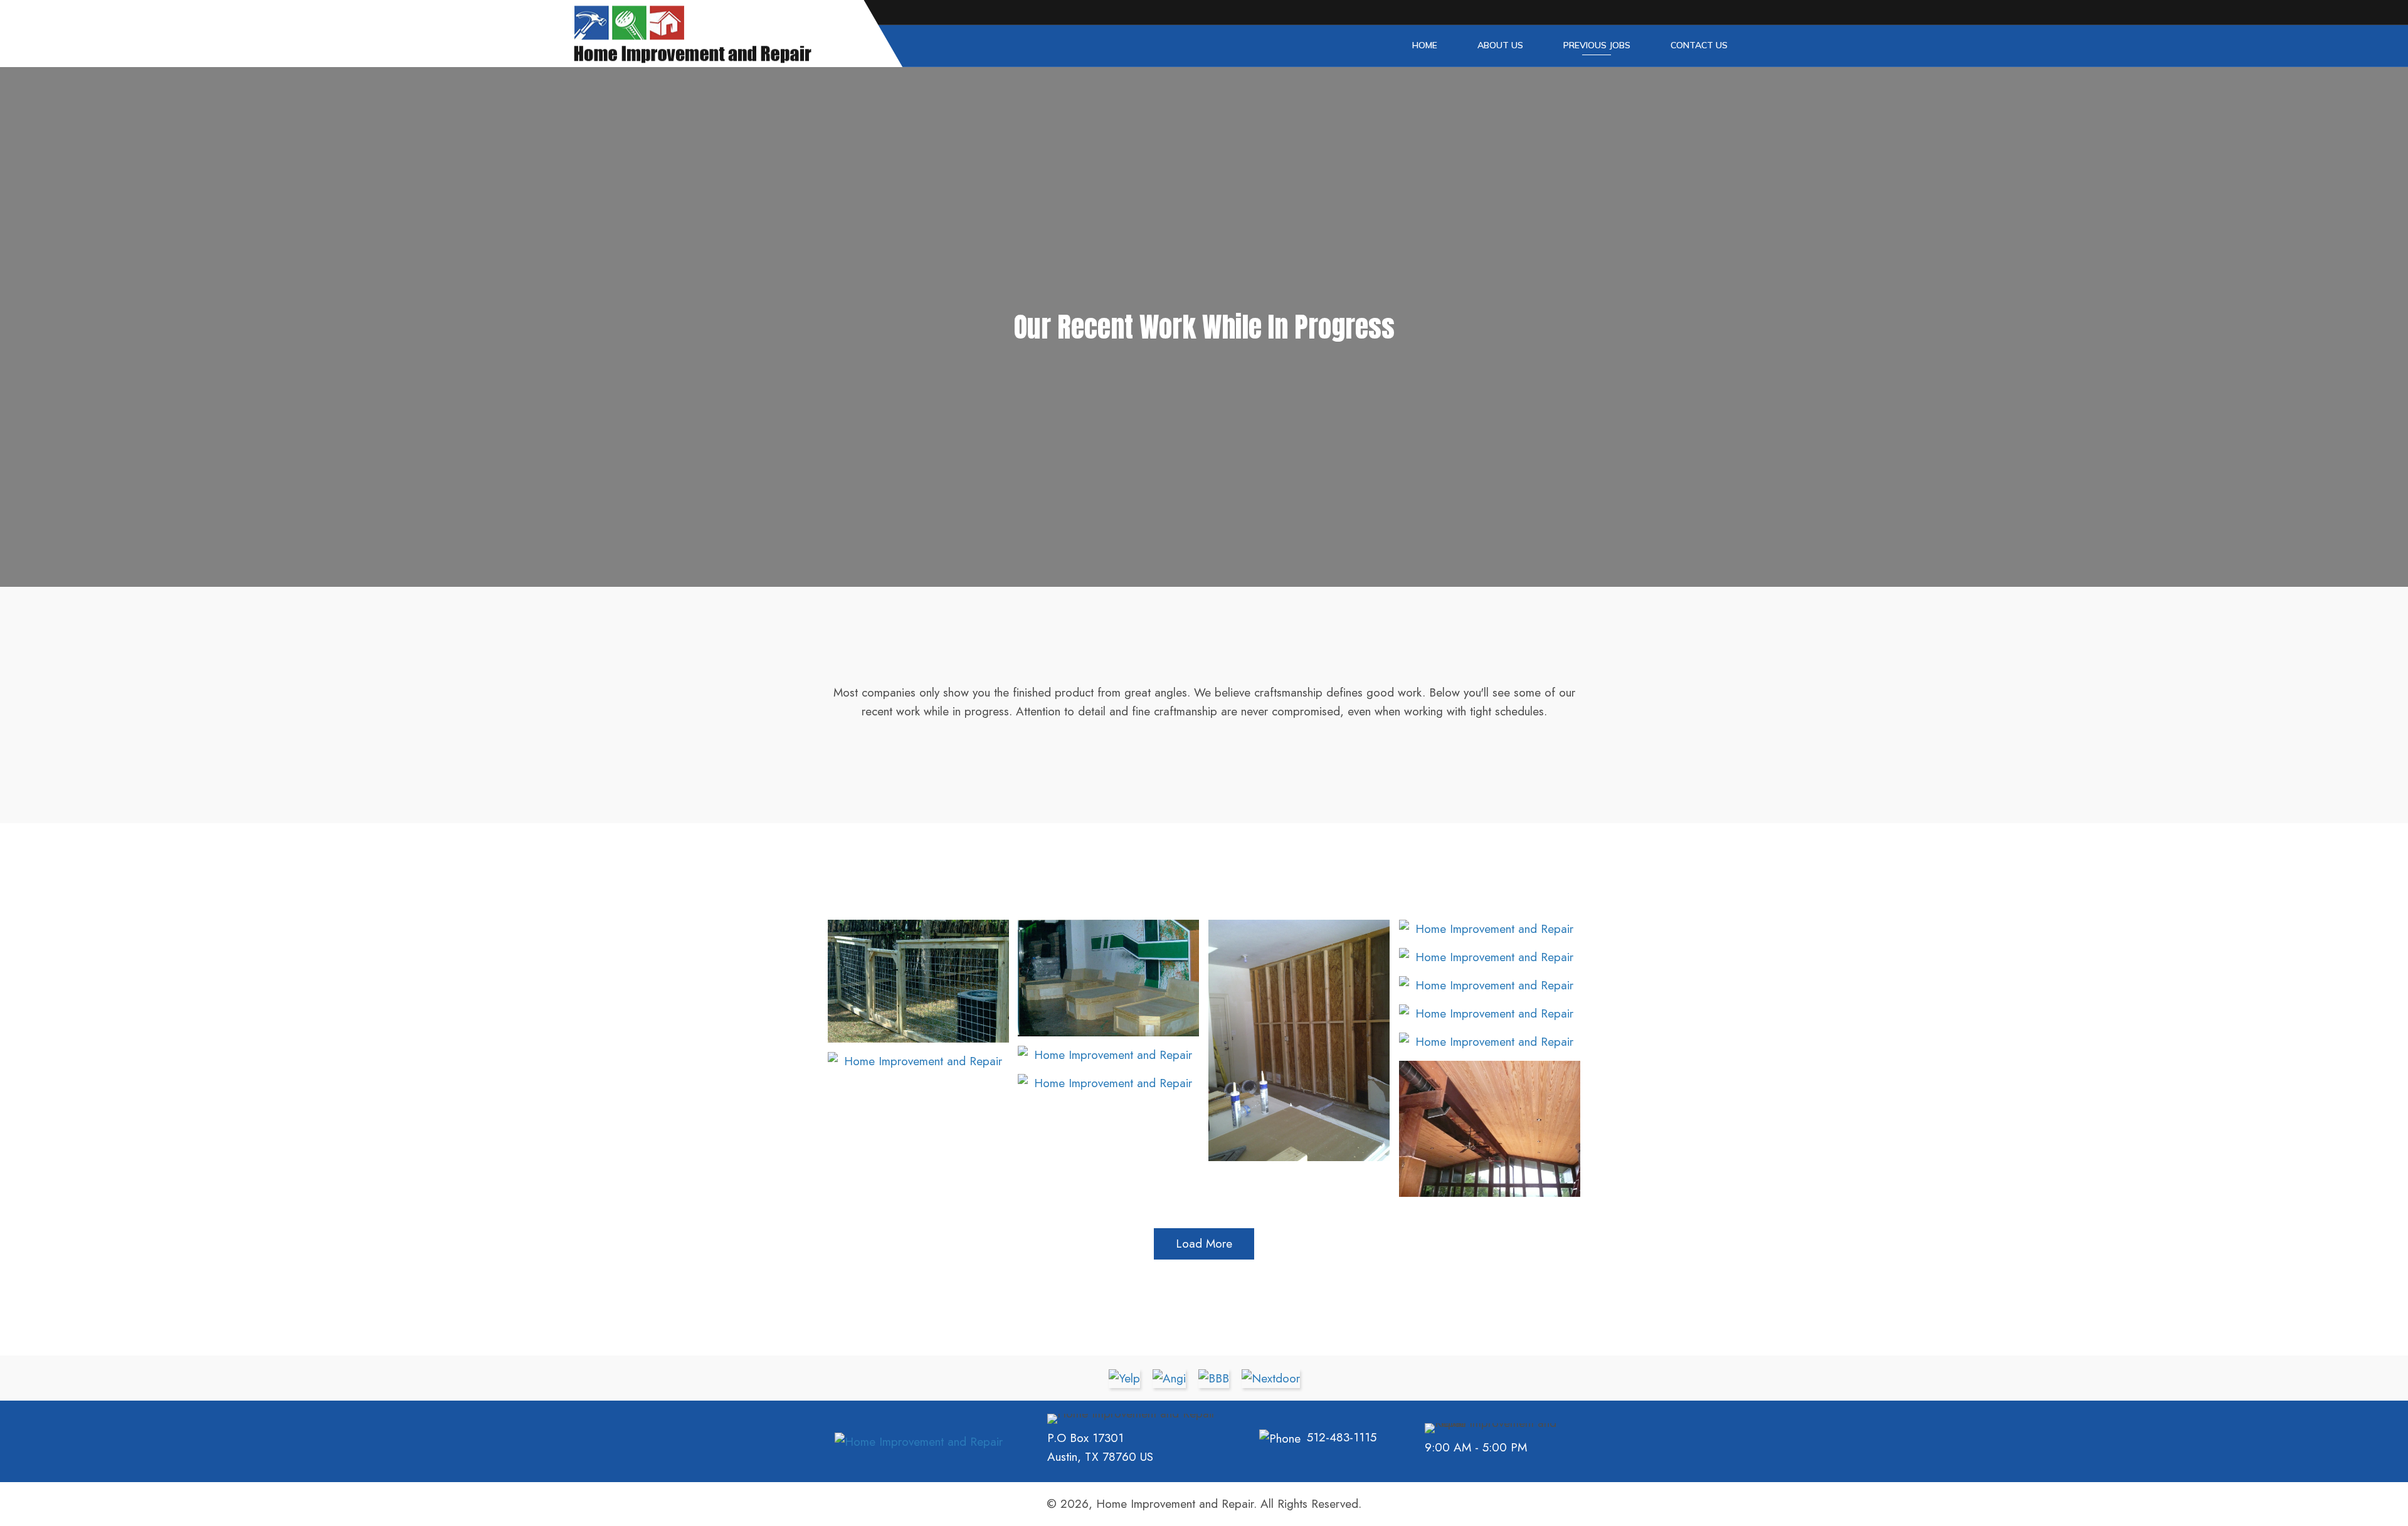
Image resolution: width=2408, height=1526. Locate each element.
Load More (1204, 1243)
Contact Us (1699, 45)
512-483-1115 (1341, 1437)
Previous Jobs (1596, 45)
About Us (1500, 45)
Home (1424, 45)
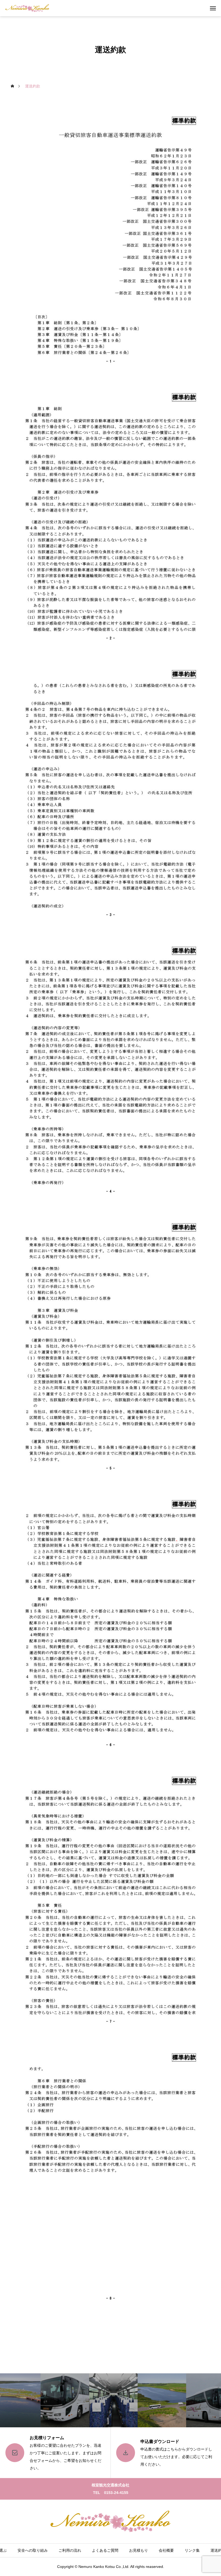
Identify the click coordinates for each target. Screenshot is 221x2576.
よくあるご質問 (105, 2550)
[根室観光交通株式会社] (27, 8)
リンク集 (192, 2550)
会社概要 (166, 2550)
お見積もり (138, 2550)
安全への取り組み (33, 2550)
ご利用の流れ (69, 2550)
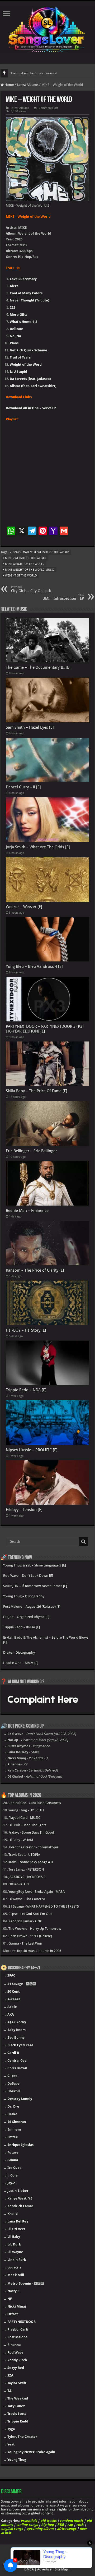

───

Exercise description -
From the records above, copy every line that holds the word "each".

Answer to this problem -
Image resolution: width=2408, height=1526. Locate each element.
Identify the click coordinates for each target. Screenshot is 221x2576.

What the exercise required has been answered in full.